Der Begriff "Aphoristik" leitet sich aus dem Griechischen her (aphorizein - bestimmen, eingrenzen). Ursprünglich war er ein medizinischer Erfahrungssatz aus dem Corpus Hippocraticum des Hippokrates. Die literarisch-philosophische Gattung entwickelte sich erst später, vor allem durch die französischen Moralisten des 17. und 18. Jahrhunderts und danach durch Aphoristiker des deutschen Sprachraums. Genannt seien dazu u. a. Goethe, Jean Paul, Friedrich Schlegel, Novalis, Schopenhauer, Nietzsche und Karl Kraus, aber auch die Engländer Oscar Wilde und Bernard Shaw sowie polnische Aphoristiker, wie z. B. der brillante politische Ironiker Stanislaw Jercy Lec.

Erst im frühen 20.Jahrhundert wurde die Aphoristik als eigenständige Prosagattung anerkannt und erforscht. Aber noch heute ist sie eine widersprüchliche Textform, weder der Literatur noch der Philosophie eindeutig zugeordnet.
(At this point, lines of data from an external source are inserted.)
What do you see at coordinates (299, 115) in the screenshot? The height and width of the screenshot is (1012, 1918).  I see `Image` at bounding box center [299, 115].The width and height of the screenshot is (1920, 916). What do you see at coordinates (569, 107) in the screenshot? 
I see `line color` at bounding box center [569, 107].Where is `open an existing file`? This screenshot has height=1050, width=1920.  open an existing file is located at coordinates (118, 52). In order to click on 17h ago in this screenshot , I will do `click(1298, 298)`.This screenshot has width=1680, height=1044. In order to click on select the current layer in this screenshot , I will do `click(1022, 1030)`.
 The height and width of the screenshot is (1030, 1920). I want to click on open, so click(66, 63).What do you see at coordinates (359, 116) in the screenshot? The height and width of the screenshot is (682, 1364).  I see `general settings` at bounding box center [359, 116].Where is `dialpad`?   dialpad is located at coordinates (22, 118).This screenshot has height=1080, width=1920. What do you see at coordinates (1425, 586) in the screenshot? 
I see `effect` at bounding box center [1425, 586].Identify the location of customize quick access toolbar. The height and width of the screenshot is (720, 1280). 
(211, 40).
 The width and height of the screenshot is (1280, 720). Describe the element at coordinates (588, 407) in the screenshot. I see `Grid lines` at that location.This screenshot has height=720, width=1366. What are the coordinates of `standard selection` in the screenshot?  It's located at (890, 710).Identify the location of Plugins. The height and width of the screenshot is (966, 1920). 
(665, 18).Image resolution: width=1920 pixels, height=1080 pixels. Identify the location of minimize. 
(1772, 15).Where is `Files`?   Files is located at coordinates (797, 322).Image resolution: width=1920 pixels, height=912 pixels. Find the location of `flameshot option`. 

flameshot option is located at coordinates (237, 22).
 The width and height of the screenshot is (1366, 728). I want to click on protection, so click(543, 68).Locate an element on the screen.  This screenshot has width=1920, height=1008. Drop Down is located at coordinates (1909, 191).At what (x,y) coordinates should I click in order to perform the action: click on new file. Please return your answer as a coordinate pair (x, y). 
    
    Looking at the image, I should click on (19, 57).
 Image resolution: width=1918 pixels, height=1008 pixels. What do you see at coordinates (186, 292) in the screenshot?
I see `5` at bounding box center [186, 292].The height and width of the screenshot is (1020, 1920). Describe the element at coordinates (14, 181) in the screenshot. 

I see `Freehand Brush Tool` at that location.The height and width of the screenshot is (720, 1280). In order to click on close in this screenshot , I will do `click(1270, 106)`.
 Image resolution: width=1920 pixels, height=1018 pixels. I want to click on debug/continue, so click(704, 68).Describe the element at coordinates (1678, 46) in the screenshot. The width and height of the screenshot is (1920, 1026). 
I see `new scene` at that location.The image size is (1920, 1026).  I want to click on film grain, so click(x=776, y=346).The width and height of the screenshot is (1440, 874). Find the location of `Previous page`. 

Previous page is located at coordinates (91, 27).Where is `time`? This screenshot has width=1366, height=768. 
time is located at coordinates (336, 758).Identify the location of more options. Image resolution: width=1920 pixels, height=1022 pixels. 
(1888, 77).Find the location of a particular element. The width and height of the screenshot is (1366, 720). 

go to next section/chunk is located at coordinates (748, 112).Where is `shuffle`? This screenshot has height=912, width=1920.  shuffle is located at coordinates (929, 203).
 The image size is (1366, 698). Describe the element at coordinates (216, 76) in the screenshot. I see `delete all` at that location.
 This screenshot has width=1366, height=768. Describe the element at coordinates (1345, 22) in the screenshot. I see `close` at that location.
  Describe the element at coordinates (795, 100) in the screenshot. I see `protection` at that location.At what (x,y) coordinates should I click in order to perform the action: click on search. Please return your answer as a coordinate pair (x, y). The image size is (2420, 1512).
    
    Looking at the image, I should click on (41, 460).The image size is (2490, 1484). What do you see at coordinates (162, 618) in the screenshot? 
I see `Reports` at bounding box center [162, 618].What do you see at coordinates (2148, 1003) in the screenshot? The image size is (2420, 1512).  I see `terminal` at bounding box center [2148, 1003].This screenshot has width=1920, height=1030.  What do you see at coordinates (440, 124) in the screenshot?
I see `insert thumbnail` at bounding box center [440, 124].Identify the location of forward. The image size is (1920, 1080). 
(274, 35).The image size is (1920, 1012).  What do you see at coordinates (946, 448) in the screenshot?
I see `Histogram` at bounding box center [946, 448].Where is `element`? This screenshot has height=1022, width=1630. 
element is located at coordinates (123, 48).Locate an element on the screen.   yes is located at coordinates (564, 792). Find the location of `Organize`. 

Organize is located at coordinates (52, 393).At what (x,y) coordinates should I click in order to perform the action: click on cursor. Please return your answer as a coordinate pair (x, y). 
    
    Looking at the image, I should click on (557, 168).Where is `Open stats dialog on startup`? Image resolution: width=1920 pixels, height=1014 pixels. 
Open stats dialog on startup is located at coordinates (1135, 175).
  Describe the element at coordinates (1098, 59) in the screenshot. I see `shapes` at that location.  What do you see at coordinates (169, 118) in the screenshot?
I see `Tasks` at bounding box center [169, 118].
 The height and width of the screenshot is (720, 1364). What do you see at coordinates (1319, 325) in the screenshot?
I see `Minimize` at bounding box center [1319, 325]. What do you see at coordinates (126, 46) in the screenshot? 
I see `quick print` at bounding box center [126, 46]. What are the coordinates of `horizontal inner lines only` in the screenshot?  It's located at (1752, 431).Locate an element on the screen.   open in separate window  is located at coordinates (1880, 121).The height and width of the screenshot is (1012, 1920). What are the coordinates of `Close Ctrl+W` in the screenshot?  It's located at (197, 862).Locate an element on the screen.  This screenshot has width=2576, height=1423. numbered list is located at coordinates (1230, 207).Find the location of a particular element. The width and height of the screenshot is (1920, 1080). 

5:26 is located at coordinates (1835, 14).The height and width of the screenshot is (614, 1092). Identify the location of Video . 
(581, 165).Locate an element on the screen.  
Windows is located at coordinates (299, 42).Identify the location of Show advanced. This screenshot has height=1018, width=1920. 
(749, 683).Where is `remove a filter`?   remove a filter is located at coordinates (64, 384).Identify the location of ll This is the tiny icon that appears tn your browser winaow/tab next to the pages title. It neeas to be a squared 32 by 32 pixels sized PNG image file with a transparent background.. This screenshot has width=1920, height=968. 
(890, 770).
Inhaltlich ist die Aphoristik weit gespannt und umfasst Themen der Moral, Philosophie, Psychologie, Ästhetik, Politik, Sprache und Lebenskunst. Stilistisch changiert sie zwischen definitorischen, philosophisch-reflektierenden, ironisch-grundierten, poetisch-getönten und paradoxen Aussagen, ohne Anspruch auf Allgemeingültigkeit, auffordernd zur Zustimmung oder zum Wuderspruch, immer aber zum Weiterdenken.

Das formale Kennzeichen des Aphorismus ist die hochverdichtete Form, die Lakonie der Sprache. "Ein guter Aphorismus ist die Weisheit eines ganzen Buches in einem Satz" (Theodor Fontane). Und Jean Paul hat einmal gesagt: Sprachkürze gibt Denkweite" Oft bestehen Aphorismen nur aus einem Satz, sie können aber auch mehrere kurze Sätze umfassen. Eine klar definierte Obergrenze gibt es nicht, und der Übergang zum großen Bruder, zum Essay, ist fließend. Immer aber soll er einen Denkanstoß enthalten. Nur scheinbar kommt der Aphorismus denen entgegen, die keine Zeit haben.